Activity
In the entries that follow, find each line with the word "computer" and copy it.

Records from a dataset
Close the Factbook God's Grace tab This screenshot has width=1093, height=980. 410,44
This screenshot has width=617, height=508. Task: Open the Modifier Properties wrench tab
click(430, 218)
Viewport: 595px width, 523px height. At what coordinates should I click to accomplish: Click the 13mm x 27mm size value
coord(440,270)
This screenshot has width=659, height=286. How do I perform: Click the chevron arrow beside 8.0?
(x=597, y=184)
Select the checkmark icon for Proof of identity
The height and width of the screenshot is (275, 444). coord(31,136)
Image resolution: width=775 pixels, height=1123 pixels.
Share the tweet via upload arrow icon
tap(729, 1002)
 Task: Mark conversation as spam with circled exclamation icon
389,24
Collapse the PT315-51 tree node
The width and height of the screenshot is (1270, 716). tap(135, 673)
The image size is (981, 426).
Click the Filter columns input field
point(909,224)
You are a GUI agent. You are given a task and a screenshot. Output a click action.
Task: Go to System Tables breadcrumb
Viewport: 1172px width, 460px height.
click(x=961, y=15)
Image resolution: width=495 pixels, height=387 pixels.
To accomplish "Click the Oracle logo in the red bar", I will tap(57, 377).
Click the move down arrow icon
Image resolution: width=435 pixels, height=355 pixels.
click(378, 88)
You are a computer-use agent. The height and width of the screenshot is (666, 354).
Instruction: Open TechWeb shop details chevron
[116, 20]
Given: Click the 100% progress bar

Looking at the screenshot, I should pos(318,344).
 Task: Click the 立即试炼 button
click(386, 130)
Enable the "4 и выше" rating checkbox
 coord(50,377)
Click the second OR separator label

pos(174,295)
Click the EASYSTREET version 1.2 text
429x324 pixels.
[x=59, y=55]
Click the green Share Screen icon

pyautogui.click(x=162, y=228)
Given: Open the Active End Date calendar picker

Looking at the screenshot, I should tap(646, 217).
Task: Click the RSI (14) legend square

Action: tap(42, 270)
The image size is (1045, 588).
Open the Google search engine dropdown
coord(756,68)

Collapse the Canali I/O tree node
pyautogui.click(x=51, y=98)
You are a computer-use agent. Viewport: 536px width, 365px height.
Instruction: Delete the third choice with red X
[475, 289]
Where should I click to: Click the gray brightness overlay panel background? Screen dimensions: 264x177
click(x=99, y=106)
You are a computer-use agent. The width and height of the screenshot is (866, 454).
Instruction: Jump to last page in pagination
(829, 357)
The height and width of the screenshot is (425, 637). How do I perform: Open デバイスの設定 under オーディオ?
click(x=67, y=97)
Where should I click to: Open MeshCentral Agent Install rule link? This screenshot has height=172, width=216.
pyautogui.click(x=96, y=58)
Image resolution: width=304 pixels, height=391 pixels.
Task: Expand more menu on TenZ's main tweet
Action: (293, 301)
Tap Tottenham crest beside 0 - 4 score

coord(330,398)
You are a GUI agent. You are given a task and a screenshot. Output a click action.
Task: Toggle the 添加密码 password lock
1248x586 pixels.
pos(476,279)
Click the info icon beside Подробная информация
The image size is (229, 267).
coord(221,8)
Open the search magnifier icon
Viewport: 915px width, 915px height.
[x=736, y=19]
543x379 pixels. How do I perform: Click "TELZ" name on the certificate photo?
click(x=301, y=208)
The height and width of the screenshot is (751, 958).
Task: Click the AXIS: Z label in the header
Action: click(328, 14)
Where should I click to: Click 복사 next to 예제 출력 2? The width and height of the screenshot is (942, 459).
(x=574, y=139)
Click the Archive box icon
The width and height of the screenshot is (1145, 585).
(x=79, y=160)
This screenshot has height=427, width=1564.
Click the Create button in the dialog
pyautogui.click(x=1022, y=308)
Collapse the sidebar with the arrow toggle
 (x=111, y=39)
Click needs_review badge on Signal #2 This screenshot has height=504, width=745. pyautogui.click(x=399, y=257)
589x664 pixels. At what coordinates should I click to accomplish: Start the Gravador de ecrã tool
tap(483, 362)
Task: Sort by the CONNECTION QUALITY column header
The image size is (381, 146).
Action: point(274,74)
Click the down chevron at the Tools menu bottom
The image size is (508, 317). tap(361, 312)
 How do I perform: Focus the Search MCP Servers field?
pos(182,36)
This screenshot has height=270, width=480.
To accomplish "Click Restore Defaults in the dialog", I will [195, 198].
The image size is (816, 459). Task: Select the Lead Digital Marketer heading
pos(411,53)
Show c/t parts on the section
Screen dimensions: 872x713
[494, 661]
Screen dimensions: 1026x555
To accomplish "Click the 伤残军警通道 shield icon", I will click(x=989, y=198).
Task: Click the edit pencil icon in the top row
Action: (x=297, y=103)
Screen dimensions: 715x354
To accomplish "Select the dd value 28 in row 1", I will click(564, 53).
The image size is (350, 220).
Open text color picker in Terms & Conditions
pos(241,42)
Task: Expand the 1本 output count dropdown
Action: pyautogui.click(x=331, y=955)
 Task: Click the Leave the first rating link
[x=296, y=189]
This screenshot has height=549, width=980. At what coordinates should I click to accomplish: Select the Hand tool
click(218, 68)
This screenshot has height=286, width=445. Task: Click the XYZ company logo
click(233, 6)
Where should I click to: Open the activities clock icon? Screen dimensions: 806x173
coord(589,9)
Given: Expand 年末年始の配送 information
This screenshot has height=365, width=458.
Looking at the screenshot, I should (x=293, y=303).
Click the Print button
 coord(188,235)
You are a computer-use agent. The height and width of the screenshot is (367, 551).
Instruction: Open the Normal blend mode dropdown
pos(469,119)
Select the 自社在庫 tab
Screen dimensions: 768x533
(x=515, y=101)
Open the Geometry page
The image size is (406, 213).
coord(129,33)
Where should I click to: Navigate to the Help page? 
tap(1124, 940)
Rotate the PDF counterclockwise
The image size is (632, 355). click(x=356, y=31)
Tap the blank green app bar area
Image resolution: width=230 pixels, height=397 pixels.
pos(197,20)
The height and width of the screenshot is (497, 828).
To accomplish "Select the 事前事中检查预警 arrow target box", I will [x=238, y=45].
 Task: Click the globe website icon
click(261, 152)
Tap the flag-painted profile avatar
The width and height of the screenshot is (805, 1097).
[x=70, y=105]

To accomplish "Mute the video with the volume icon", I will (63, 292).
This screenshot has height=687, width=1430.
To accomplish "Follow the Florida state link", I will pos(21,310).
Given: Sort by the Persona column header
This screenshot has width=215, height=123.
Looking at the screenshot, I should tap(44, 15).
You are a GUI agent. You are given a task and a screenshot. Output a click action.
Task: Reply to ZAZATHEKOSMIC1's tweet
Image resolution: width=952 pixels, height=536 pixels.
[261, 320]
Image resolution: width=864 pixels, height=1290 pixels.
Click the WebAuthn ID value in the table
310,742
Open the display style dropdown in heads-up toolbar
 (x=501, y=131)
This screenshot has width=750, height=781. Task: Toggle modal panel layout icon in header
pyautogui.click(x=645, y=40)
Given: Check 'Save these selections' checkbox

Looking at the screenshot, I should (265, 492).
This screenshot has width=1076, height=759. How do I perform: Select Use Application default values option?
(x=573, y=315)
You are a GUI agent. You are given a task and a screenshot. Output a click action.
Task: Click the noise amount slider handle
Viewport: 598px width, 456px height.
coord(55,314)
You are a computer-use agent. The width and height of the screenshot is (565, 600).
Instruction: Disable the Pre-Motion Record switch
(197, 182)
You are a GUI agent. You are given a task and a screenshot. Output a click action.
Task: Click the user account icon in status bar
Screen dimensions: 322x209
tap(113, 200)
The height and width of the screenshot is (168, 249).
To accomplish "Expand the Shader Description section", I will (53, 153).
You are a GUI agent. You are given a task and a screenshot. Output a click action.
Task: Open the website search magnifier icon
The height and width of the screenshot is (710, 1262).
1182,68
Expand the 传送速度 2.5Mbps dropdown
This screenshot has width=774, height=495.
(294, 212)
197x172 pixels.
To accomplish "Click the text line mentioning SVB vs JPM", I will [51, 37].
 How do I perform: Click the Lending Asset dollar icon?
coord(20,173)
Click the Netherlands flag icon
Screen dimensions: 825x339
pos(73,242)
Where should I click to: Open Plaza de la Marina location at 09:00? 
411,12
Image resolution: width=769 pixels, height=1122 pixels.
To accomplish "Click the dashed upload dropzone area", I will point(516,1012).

Expected answer
You are a computer-use agent. The height and width of the screenshot is (666, 354).
You are a computer-use agent. Viewport: 536px width, 365px height.
You are a computer-use agent. The width and height of the screenshot is (866, 454).
You are a computer-use agent. The height and width of the screenshot is (367, 551).
You are a computer-use agent. The width and height of the screenshot is (565, 600).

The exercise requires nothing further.